§ **What the task asks**
Those lines of the records that contain "left" are to be located and copied.

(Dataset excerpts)
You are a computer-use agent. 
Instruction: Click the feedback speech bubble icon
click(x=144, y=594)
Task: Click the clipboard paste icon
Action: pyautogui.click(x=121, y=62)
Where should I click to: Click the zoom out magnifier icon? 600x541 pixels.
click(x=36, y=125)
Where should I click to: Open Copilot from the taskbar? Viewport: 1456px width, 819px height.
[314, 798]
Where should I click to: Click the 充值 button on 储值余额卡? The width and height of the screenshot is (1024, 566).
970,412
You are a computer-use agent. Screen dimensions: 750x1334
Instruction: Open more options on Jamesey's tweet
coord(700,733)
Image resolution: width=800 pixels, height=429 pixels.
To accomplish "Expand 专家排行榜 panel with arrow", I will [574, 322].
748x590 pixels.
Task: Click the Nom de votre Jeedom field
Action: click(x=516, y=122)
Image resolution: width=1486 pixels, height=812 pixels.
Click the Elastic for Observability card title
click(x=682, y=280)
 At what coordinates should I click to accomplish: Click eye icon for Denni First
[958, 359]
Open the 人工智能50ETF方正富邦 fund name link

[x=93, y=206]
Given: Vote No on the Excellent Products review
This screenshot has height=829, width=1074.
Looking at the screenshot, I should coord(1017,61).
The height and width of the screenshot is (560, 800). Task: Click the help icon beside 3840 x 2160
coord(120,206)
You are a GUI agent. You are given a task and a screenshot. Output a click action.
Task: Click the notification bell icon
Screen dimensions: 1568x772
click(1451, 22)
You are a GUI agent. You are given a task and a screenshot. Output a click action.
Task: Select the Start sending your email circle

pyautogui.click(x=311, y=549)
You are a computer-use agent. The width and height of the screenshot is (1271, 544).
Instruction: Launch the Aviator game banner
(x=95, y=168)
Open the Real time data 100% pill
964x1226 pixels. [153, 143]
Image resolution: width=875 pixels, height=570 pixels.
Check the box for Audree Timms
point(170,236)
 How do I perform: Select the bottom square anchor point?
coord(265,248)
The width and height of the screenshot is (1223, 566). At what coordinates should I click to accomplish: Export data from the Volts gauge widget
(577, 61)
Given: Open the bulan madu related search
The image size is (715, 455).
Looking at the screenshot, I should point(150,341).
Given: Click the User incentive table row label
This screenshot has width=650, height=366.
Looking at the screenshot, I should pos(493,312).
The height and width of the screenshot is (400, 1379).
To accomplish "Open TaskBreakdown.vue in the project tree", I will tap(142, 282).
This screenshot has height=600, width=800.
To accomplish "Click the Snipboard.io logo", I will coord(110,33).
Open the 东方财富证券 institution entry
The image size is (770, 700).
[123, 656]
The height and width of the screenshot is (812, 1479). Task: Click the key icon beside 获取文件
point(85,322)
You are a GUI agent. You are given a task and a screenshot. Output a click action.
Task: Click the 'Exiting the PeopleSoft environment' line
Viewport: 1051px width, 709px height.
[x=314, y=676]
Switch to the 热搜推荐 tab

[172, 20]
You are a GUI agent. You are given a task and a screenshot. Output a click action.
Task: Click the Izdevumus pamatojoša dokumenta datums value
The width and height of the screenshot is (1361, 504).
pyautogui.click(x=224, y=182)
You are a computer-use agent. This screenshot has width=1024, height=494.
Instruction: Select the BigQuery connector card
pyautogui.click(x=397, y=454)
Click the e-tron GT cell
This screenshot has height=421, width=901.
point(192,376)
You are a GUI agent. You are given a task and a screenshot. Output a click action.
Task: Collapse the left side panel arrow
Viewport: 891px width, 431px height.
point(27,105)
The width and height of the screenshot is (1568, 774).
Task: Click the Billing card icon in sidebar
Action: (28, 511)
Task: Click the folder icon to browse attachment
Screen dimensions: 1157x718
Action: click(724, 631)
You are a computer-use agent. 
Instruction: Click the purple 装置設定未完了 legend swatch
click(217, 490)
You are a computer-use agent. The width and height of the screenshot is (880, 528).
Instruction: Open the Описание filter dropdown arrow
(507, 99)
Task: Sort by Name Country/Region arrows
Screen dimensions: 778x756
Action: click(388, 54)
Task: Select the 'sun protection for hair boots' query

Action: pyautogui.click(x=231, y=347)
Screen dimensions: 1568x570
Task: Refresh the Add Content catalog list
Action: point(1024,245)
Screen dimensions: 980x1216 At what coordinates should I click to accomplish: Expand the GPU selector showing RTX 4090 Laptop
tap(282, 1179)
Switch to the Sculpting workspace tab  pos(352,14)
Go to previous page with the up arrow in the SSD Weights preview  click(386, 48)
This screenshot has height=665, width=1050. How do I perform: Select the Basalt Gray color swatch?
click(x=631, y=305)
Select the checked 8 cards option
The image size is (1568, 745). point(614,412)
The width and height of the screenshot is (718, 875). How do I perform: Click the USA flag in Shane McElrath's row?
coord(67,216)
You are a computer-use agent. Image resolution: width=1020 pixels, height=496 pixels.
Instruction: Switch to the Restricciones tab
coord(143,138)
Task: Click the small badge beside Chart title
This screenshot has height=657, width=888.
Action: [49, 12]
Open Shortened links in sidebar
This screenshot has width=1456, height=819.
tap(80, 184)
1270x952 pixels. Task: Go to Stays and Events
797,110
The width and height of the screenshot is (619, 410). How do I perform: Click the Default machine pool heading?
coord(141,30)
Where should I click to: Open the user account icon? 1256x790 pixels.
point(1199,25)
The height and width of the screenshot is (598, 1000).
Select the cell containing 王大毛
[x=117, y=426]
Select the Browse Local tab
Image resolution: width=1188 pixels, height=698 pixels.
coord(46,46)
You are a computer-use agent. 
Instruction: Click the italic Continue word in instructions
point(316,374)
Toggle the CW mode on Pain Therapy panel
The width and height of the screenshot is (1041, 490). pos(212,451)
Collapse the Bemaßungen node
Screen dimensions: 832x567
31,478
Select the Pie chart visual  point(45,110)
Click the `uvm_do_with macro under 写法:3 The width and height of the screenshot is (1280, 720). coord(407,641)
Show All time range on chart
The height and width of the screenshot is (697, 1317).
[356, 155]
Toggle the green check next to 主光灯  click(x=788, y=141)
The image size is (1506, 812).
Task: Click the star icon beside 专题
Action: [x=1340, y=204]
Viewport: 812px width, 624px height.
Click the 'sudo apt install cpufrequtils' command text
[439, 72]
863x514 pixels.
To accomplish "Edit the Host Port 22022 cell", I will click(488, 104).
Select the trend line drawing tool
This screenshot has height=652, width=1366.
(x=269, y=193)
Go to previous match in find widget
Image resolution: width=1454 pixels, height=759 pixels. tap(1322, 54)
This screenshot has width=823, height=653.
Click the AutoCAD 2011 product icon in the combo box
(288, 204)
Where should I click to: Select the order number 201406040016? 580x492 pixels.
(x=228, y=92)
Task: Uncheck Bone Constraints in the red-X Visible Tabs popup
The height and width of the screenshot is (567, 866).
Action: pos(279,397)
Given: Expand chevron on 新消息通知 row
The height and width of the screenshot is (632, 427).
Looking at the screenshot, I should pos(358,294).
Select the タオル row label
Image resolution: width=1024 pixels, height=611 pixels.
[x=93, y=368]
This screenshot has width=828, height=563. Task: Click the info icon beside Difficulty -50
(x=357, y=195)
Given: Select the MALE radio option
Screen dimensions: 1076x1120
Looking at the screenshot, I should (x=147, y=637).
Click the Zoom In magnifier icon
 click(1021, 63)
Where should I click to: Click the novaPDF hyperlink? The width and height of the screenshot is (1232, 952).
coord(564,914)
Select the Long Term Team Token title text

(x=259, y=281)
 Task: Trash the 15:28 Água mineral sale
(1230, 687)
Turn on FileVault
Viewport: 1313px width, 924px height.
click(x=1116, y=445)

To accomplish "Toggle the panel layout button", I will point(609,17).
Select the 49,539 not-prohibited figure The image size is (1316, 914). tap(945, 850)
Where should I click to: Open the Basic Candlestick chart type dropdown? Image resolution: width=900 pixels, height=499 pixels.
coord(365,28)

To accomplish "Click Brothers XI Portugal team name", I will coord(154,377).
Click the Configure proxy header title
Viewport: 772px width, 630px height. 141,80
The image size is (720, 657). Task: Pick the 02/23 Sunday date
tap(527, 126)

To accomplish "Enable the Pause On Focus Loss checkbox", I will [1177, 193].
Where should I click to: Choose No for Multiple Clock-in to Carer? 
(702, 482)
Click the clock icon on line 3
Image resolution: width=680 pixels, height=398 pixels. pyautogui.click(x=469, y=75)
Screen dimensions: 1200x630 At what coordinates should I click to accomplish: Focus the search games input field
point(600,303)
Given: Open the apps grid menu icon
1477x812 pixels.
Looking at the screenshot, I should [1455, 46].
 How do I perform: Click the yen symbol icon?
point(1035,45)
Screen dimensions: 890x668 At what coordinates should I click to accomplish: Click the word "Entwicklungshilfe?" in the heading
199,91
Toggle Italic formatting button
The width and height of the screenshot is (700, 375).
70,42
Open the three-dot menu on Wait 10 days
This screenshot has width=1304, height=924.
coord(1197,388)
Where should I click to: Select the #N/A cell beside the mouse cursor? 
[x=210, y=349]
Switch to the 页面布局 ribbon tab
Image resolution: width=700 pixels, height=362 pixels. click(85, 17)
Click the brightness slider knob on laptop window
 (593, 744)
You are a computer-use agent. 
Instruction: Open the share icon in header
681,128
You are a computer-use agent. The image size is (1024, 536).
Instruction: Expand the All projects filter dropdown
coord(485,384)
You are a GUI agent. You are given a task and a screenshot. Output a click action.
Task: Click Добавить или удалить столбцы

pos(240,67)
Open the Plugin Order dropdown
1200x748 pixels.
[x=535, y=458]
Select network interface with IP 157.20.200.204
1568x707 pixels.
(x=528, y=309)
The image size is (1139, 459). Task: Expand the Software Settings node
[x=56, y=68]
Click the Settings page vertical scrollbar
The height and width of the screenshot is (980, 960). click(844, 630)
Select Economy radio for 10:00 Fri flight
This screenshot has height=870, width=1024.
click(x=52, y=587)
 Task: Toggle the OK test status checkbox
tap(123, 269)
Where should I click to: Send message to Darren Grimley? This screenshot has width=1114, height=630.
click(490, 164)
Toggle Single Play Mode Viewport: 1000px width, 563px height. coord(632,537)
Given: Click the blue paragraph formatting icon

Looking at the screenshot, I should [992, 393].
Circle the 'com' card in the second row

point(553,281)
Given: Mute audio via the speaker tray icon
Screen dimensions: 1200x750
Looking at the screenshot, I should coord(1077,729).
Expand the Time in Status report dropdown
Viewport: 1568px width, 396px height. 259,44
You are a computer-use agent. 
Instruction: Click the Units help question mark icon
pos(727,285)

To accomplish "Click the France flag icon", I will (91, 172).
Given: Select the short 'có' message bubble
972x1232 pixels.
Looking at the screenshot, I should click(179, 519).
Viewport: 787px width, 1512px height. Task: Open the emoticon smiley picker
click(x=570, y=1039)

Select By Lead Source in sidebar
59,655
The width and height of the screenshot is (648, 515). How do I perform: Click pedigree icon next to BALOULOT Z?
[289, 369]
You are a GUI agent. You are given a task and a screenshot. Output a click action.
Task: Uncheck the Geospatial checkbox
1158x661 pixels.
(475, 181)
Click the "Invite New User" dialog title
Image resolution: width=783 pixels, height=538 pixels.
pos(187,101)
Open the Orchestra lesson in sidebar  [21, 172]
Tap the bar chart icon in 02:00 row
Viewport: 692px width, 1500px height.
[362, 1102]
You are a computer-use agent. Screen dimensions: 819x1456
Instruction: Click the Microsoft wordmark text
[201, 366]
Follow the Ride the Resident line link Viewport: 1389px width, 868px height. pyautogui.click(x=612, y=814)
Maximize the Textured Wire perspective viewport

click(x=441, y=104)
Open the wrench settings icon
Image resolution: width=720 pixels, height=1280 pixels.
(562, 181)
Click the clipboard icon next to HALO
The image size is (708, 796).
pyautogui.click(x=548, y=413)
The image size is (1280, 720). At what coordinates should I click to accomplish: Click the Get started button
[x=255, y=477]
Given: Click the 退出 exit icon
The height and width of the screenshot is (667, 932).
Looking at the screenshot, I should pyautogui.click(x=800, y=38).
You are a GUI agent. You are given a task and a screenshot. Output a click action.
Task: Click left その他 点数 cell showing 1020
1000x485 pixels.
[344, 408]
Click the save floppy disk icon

§ **Response below**
Task: Collapse the left side panel arrow
Task: Click left その他 点数 cell showing 1020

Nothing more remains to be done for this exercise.